Evaluating factual correctness of LLM generated natural language explanations grounded in time series data remains an open challenge. Although modern models generate textual interpretations of numerical signals, existing evaluation methods are limited: reference based similarity metrics and consistency checking models require ground truth explanations, while traditional time series methods operate purely on numerical values and cannot assess free form textual reasoning. Thus, no general purpose method exists to directly verify whether an explanation is faithful to underlying time series data without predefined references or task specific rules. We study large language models as both generators and evaluators of time series explanations in a reference free setting, where given a time series, question, and candidate explanation, the evaluator assigns a ternary correctness label based on pattern identification, numeric accuracy, and answer faithfulness, enabling principled scoring and comparison. To support this, we construct a synthetic benchmark of 350 time series cases across seven query types, each paired with correct, partially correct, and incorrect explanations. We evaluate models across four tasks: explanation generation, relative ranking, independent scoring, and multi anomaly detection. Results show a clear asymmetry: generation is highly pattern dependent and exhibits systematic failures on certain query types, with accuracies ranging from 0.00 to 0.12 for Seasonal Drop and Volatility Shift, to 0.94 to 0.96 for Structural Break, while evaluation is more stable, with models correctly ranking and scoring explanations even when their own outputs are incorrect. These findings demonstrate feasibility of data grounded LLM based evaluation for time series explanations and highlight their potential as reliable evaluators of data grounded reasoning in the time series domain.

翻译：对基于时间序列数据生成的自然语言解释进行事实正确性评估仍是一个未解决的挑战。尽管现代模型能生成数值信号的文本解释，现有评估方法存在局限：基于参考的相似度指标和一致性检查模型需要真实解释，而传统时间序列方法仅处理数值数据，无法评估自由形式的文本推理。因此，目前尚无通用方法能在无需预定义参考或任务特定规则的情况下，直接验证解释是否忠实于底层时间序列数据。
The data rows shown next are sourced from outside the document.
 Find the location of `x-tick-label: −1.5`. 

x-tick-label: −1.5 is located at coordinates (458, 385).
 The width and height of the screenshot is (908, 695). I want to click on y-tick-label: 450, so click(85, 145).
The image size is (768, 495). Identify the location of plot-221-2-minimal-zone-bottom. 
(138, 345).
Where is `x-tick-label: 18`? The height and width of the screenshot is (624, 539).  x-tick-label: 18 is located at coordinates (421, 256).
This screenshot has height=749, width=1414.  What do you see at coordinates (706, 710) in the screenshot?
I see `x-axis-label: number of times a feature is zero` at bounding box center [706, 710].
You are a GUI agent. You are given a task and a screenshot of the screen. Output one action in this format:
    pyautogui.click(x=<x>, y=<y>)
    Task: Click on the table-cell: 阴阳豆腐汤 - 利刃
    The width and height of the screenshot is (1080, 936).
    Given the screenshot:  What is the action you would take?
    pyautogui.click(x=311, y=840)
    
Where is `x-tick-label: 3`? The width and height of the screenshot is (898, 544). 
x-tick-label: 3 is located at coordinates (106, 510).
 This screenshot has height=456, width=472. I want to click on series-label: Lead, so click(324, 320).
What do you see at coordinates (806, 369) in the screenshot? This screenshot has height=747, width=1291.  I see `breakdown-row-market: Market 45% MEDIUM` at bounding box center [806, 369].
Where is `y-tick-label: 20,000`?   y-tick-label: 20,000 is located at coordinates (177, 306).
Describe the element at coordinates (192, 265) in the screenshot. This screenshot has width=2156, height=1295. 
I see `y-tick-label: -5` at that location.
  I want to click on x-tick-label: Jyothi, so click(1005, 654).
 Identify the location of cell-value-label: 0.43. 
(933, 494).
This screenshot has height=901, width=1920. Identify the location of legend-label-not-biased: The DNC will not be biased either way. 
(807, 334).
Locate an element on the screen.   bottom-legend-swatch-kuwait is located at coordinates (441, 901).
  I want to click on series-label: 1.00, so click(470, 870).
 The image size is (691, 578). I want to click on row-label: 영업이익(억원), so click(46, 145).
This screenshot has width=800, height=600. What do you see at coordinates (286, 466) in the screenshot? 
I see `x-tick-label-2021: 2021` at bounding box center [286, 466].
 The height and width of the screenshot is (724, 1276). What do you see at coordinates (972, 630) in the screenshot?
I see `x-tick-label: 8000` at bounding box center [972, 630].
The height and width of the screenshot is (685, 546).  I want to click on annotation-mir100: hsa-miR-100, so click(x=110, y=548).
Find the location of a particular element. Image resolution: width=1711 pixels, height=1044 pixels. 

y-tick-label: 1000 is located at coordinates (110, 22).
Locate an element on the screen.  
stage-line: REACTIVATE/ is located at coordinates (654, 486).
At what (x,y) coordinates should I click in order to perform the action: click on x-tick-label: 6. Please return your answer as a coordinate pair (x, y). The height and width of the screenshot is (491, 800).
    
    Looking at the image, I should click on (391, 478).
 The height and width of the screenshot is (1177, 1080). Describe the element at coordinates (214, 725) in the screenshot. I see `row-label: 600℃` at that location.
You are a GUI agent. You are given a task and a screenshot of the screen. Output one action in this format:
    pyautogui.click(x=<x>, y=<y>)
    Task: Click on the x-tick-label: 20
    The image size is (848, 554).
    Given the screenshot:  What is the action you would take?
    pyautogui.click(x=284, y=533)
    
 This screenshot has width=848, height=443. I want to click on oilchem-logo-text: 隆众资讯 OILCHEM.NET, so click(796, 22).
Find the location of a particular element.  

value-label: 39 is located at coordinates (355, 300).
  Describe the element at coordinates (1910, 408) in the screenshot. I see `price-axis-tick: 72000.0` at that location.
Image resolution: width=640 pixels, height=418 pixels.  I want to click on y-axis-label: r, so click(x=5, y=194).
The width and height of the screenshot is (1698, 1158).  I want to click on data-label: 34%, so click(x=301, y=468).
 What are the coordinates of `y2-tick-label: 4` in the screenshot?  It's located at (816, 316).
我们研究将大语言模型同时作为时间序列解释的生成器与评估器，在无参考设定下，给定时间序列、问题及候选解释后，评估器基于模式识别、数值精度与答案忠实性分配三元正确性标签，从而实现基于原则的评分与比较。为支持该框架，我们构建了一个包含350个时间序列案例（覆盖七种查询类型）的合成基准，每个案例配以正确、部分正确与错误三种解释。我们在四项任务中评估模型：解释生成、相对排序、独立评分与多异常检测。结果表明存在明显的不对称性：生成过程高度依赖模式，并在特定查询类型上出现系统性失败，其中季节性下降与波动性偏移的准确率低至0.00-0.12，而结构性断点的准确率可达0.94-0.96；而评估过程更为稳定，即使模型自身输出错误，仍能正确排序和评分解释。这些发现证明了基于时间序列数据的大语言模型评估方法在时间序列解释中的可行性，并突显了其作为该领域数据驱动推理可靠评估器的潜力。